Estigmatizado pela crítica engajada nas décadas que assistiram à guerra fria, por causa de sua postura antagônica à realidade e ao realismo socialista pregados pela extinta União Soviética e posteriormente pelos intelectuais americanos, que o consideram o arauto da defesa da pornografia infantil, o jovem Nabokov aparece aqui como uma criatura de sensibilidade exacerbada. Com delicadeza e precisão cirúrgica, ele retrata as mágoas e agruras dos corações exilados em contos que em nada inspiram a sensualidade da sua consagrada ninfeta.

É sangue represado o que espirra de cada história, de cada linha,de cada personagem que anda pelas ruas geladas de Berlim ou de Paris, tentando não deixar esvair da memória as referências de outras ruas, ainda mais geladas e infinitamente distantes.
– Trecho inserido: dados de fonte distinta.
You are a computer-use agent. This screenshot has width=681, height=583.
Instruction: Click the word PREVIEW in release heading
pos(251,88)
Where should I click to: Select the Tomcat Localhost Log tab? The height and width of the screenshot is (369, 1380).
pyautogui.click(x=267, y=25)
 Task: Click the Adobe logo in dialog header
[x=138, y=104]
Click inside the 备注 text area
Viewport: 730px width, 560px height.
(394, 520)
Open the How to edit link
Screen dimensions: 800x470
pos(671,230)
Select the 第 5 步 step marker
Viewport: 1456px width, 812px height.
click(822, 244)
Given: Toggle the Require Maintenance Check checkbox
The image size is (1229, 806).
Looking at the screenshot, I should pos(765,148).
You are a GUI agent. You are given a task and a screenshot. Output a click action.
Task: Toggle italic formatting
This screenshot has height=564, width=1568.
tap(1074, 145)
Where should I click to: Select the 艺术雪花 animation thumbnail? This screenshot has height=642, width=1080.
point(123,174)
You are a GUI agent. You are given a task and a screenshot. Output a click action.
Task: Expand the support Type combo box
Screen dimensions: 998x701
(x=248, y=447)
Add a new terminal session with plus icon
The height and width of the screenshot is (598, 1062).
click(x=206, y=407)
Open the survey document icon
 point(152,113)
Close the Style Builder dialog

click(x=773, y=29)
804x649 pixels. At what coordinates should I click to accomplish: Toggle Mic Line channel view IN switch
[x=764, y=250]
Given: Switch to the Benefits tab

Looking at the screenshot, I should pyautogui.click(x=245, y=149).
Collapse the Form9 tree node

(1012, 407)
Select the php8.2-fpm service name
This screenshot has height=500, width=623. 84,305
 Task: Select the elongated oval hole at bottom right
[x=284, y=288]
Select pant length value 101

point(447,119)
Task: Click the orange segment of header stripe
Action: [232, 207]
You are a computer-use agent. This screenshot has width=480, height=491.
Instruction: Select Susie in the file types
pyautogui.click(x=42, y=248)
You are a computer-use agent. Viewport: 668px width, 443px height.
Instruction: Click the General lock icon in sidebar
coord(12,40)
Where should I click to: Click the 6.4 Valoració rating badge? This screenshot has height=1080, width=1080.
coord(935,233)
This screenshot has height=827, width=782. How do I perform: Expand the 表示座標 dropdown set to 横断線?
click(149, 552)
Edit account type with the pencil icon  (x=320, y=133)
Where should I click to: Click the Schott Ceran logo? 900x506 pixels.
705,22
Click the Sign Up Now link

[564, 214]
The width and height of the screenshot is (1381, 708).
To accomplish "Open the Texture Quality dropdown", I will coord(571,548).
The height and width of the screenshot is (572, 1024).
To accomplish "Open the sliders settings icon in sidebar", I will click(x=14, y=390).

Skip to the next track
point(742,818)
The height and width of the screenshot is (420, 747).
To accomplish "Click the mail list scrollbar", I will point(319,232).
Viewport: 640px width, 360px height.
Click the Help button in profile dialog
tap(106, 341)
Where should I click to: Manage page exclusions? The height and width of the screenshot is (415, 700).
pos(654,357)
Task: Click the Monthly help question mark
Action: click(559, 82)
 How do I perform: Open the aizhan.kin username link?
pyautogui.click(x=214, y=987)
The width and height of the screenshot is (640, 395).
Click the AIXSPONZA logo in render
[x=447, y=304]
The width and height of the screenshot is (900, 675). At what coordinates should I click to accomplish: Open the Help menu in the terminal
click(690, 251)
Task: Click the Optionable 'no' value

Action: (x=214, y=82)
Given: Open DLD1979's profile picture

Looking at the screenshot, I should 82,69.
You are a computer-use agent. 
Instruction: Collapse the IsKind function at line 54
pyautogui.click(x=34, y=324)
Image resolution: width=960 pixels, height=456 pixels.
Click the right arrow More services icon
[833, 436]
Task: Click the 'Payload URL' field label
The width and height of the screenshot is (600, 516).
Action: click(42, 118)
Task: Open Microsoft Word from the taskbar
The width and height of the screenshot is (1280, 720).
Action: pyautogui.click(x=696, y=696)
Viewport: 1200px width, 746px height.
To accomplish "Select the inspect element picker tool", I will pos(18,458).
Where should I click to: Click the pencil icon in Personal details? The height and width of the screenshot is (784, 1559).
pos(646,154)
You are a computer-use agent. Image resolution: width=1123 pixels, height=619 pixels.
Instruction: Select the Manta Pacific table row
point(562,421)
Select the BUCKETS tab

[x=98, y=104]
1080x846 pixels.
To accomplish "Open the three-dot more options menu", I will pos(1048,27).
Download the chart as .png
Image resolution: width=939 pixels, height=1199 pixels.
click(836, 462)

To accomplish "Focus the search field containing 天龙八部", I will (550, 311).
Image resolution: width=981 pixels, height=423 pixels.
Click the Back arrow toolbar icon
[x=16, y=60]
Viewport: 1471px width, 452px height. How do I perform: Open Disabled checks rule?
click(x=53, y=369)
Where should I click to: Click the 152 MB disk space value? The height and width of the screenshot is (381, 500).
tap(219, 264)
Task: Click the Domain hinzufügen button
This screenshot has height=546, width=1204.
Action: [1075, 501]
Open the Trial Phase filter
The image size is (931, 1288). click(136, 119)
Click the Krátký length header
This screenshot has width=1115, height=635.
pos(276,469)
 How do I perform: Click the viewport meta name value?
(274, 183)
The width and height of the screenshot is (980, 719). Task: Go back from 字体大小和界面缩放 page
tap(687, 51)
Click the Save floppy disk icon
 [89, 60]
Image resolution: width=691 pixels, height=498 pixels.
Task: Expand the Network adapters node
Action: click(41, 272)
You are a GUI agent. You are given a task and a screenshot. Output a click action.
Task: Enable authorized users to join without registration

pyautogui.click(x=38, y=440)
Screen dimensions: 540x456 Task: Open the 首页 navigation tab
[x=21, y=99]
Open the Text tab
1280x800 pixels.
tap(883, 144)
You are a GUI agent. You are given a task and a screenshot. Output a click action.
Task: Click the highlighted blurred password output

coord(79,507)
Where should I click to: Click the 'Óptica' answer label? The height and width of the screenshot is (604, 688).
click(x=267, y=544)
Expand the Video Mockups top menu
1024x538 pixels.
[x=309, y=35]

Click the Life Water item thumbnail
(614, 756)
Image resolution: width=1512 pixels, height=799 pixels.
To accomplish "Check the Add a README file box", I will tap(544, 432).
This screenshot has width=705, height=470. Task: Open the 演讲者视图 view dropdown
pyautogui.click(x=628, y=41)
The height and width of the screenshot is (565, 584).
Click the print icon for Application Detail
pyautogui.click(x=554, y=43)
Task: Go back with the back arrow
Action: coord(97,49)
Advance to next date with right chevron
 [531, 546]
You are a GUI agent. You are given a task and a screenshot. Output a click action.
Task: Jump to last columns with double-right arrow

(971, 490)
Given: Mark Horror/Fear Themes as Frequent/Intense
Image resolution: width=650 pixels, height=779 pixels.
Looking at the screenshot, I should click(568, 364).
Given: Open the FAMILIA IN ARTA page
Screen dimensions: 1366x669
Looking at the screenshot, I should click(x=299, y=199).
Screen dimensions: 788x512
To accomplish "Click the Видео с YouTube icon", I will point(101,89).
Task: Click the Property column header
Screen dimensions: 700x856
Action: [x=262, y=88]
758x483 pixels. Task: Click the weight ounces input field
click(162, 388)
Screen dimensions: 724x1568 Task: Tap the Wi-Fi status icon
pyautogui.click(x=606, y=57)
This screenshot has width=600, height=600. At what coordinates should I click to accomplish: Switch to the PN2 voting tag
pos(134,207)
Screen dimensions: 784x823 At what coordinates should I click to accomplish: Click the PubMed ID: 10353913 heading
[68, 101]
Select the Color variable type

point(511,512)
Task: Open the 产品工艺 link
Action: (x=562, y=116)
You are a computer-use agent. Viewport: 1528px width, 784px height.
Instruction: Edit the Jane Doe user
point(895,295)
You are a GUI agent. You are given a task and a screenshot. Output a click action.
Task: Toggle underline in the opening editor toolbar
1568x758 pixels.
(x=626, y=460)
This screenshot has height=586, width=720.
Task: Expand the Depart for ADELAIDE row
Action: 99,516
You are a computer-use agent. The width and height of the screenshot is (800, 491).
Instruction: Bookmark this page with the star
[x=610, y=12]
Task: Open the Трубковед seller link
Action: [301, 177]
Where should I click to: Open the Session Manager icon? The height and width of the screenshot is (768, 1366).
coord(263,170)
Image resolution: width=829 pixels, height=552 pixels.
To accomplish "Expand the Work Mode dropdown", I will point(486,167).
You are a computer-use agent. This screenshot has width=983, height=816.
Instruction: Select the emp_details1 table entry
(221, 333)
Também é a dor surda do exílio que se traduz na descrição das tentativas tímidas de festejar, ainda que modestamente, envergonhadamente até, uma data existente só na memória. Nabokov escancara em detalhes delicados a proverbial melancolia da alma russa arrancada de seu hábitat natural, tecendo com sensibilidade aguda suspiros do fundo de um coração que bate apenas pela inércia de viver cada dia.